One issue that Sweden faces with recent immigration is the multiple cultural differences existing between new refugees and more practiced members of Swedish society. Paul Connolly, a contributing writer for The Local (a Swedish news source published in English), holds that incoming refugees are often not as aware of heavily-emphasized Swedish values such as gender equality and economic welfare. This lack of awareness allegedly causes intense clashes of ideals, and compromises Sweden’s “morally-superior” values.
Perhaps the most glaring problem since the influx of refugees in 2015 is the vast increase in gang-related crime, mainly within immigrant communities. In 2017, there were a total of 306 shooting incidents across Sweden. While the rate of violent crime is still relatively low and even decreasing in some places, the number of weapons trafficked into Sweden is skyrocketing. Gangs are finding it easy to smuggle weapons, which are mostly left over from the Bosnian War of the 1990s, through a globalized Europe with little border security.

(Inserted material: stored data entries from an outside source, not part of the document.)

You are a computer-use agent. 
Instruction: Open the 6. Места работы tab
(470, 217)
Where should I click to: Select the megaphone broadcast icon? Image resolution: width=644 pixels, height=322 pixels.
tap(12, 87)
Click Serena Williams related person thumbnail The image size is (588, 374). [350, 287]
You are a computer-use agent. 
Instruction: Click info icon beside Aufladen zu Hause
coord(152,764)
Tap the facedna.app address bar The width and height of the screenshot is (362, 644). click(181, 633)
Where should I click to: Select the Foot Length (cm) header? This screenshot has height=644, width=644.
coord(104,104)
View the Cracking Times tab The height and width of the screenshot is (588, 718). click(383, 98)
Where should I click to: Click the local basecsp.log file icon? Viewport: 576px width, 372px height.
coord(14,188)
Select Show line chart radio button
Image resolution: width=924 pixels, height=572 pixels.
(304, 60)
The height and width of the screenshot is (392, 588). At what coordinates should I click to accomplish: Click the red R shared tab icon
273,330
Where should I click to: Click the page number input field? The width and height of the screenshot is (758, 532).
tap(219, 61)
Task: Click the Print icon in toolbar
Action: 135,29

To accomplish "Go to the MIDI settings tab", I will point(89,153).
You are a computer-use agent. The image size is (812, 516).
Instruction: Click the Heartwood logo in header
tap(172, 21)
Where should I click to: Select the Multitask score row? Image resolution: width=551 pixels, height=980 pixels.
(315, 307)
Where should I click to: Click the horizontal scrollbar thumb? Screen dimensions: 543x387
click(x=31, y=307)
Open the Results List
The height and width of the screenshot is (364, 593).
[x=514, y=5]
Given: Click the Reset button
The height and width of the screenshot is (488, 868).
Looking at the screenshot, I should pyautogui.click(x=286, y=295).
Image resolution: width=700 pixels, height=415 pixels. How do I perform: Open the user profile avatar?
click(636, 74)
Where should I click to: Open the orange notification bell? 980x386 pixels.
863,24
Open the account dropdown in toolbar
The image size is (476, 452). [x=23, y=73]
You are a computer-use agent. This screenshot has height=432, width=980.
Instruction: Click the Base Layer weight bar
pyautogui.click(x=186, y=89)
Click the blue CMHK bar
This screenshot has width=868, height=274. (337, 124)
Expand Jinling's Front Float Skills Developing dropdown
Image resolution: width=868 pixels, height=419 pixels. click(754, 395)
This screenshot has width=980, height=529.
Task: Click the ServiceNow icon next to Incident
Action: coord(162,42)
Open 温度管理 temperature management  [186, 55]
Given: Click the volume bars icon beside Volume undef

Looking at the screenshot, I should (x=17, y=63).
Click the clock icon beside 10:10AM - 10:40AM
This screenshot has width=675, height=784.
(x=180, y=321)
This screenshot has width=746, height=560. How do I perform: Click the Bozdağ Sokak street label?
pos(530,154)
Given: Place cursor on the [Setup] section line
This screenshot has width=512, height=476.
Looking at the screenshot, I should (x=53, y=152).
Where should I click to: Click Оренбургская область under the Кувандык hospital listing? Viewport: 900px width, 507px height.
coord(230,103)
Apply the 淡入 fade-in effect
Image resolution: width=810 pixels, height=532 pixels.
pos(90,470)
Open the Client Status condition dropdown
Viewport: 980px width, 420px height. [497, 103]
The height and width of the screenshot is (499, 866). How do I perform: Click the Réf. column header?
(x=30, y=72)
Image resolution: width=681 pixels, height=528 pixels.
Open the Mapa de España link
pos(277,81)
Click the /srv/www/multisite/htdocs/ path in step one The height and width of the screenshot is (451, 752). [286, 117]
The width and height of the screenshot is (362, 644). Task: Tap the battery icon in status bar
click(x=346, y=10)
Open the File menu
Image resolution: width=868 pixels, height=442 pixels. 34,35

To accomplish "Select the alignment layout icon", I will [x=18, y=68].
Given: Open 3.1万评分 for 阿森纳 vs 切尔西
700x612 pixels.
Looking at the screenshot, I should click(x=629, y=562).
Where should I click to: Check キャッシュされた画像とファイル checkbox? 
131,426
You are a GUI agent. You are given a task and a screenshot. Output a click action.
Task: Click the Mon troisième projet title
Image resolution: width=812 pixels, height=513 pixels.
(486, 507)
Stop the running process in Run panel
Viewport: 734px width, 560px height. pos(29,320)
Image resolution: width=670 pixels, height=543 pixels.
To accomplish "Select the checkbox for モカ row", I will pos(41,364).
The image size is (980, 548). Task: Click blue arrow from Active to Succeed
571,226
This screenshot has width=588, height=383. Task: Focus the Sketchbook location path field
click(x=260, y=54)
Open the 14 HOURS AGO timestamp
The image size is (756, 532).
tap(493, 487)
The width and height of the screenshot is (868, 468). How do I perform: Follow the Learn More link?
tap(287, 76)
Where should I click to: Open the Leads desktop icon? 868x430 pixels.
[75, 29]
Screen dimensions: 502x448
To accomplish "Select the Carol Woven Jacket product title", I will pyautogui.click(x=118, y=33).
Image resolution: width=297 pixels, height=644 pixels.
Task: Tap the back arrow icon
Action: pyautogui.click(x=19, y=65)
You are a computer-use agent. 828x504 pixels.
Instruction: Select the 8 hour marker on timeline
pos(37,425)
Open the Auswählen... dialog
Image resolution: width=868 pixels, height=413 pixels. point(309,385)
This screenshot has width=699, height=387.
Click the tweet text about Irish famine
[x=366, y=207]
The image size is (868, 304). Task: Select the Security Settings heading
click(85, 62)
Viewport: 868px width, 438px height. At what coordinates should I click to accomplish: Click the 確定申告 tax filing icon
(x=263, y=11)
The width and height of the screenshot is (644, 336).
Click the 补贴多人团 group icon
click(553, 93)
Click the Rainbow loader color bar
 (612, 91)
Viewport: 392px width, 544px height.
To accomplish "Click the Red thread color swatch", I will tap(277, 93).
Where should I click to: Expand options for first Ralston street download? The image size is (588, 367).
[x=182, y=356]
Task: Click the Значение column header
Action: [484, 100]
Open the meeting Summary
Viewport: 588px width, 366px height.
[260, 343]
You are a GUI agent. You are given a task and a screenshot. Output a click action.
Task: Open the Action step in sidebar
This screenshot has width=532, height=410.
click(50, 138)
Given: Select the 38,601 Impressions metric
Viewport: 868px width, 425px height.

Tension in Sweden is rising as some Swedes are taking notice of the problems that have arisen since the 2015 crisis, which has materialized in a rise of strongly negative attitudes towards refugees. Support for the Swedish Democrats, Swedish Parliament’s far-right and starkly anti-immigration party, has grown by 10 percent in just eight years. With their anti-immigration message increasingly resounding with Swedish voters, support for the party only continues to grow. The number of violent attacks motivated by radical anti-immigrant attitudes has also increased in recent years. There were 112 attacks on refugee reception centers in 2016 alone, and even a school attack targeted at immigrants late in 2015.
However, it is not the fault of refugees for cultural conflict and the increased flow of weapons into Sweden. Rather, it is Sweden’s failed integration system that is to blame. Sweden’s inability to provide adequate housing, education, and employment for its refugees has only made cultural differences more difficult to bridge, and given fodder to gangs who draw their membership from disaffected youth. In fact, integration is a pressing issue in countries that are opening their borders to refugees all across Europe. Perhaps some of the most illustrative European nations dealing with the refugee crisis are the United Kingdom, Germany, and France. Each of these countries have different integration policies with vast consequences for the people they affect. The UK, for instance, has an integration policy that tends to isolate refugees. The nation’s “dispersal policy” sends incoming refugees to locations where housing is abundant. However, these locations are typically disaffected areas where refugees are suddenly clumped together. Therefore, unemployment amongst refugees remains high as they are simultaneously zoned off from the rest of the UK.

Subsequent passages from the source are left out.